A polêmica em torno do live-action da Disney da animação clássica Mulan de 1998 está esquentando. Nos últimos dias, a reação fora do Reino do Meio aumentou devido uma linha na lista de créditos do filme que supostamente agradece às autoridades de Xinjiang, incluindo uma entidade que está na lista de sanções dos EUA, por sua cooperação na criação de Mulan.
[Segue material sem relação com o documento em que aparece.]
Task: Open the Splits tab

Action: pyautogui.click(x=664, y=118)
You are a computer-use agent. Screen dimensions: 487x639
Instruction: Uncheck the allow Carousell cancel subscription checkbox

A província de Xinjiang é uma área onde muçulmanos uigur foram detidos em campos de internamento em massa.
Na quarta-feira, o senador americano Josh Hawley enviou uma carta ao CEO da Disney Bob Chapek, condenando a empresa pelo que Hawley chamou de “encobrir o genocídio em curso de uigures e outras minorias étnicas muçulmanas durante a produção de Mulan”. O filme rodou parcialmente na província.
A carta de Hawley pergunta à Disney se ela retirará Mulan do Disney + “para evitar glorificar ainda mais os oficiais e agências do PCCh responsáveis pelas atrocidades em Xinjiang.” Ele também pede que a Disney explique que assistência o estúdio recebeu de agências do partido comunista “envolvidas no genocídio e como as agências foram compensadas”.
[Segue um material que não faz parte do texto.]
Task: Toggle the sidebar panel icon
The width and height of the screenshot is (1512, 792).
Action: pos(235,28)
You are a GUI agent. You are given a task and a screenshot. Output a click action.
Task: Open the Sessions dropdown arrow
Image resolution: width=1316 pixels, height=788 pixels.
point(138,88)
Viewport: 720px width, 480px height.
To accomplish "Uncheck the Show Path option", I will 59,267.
De acordo com o The New York Times, as entidades mencionadas nos créditos de Mulan incluem a delegacia de polícia em Turpan, uma cidade no leste de Xinjiang que tem uma grande população uigur. Em outubro passado, o governo Trump colocou esse escritório e outras organizações policiais em Xinjiang em uma lista negra que proíbe as empresas americanas de vender ou fornecer produtos para eles.
O filme estreou no Disney +, mas na China estreou nos cinemas com uma decepcionante bilheteria de US$ 23 milhões.
A Disney não foi ajudada pelo fato de que as autoridades chinesas locais impuseram um apagão da mídia na cobertura do título em uma tentativa de ofuscar e minimizar o crescente clamor fora da China sobre os laços do filme com a região de Xinjiang, no noroeste da China.
O filme americano com orçamento de $ 200 milhões dirigido pelo neozelandês Niki Caro está atualmente projetado para arrecadar meros $41 milhões (RMB 281 milhões) ao longo de todo o seu mês em cartaz na China, de acordo com Maoyan.
“Mulan é a aventura épica de uma jovem destemida que se disfarça de homem para combater os Invasores do Norte que estão atacando a China. A filha mais velha de um honrado guerreiro, Hua Mulan, é espirituosa, determinada e muito ágil. Quando o imperador emite um decreto que um homem de cada família deve servir no exército imperial, ela entra em cena para tomar o lugar de seu pai doente, tornando-se um dos maiores guerreiros da China.”
No elenco principal temos Liu Yifei como Mulan, Jet Li como o Imperador da China, Gong Li como a grande vilã do filme, e Donnie Yen como Comandante Tung, o mentor da guerreira.
O longa estreou em 4 de setembro na plataforma de streaming. O Disney + chegará ao Brasil em novembro.